Pengamat Politik, Karyono Wibowo mengatakan, seluruh pelanggaran pemilu merupakan ancaman bagi demokrasi. Namun, karena banyaknya pelanggaran pemilu, Karyono mencatat ada lima poin yang paling mengancam demokrasi.
“Pertama, penggunaaan politik identitas bermuatan SARA yang dijadikan upaya untuk menjatuhkan lawan politik,” kata Karyono dalam diskusi bertajuk ‘Pelanggaran Hukum dalam Pemilu 2019 dan Potensi Ancaman Demokrasi’ di kawasan Jakarta Pusat, Rabu (13/3/19).
Menurut Karyono, eksploitasi politik identitas sudah terjadi pada pemilu 2014. Hal itu semakin meninhkat di Pilkada 2017 dan 2018 dan menguat menjelang Pemilu 2019.
Hal ini, kata Karyono, ditandai dengan aktivitas dan narasi yang dikemas dengan berbagai varian dan marak disebarkan di media sosial.
“Demokrasi Indonesia jelas menghargai setiap perbedaan yang ada.
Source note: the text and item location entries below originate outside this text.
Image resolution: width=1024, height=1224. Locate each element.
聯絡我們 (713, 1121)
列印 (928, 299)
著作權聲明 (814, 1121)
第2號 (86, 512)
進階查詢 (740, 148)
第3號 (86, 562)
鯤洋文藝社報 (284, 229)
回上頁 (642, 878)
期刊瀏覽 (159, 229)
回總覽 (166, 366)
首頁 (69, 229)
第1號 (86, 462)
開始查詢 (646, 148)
Tapi dengan menguatnya politik identitas, maka demokrasi menjadi ternodai. Dampaknya itu menimbulkan keretakan sosial dan disharmoni. Kalau ini dibiarkan, dampaknya bisa menimbulkan disintegrasi bangsa,” jelasnya.
Yang kedua, kata Karyono, adalah maraknya kabar bohong alias hoaks. Menurutnya, daya rusak dari hoaks ini begitu luar biasa, apalagi ketika hoaks menjadi industri, hal ini jadi lebih berbahaya dan mengancam peradaban kemanusiaan.
“Ketika hoaks masuk ke ranah industri, maka akan jadi ancaman, apalagi kalau sudah jadi budaya sehingga dianggap biasa. Padahal jelas ini fitnah dan merugikan pihak lain. Saya tempatkan hoaks jadi ancaman demokrasi terbesar kedua setelah penggunaan isu SARA,” paparnya.
Yang ketiga, lanjut Karyono, adalah adanya intimidasi dan teror. Dia menjelaskan, intimidasi ini bisa bermacam-macam bentuknya. Bisa dalam bentuk spanduk dan baliho, bahkan ada teror seperti pembakaran mobil dan sepeda motor.
“Ini bisa jadi bagian dari strategi untuk menciptakan ketakutan bagi masyarakat,” terang Direktur Eksekutif Indonesian Public Institute (IPI) itu.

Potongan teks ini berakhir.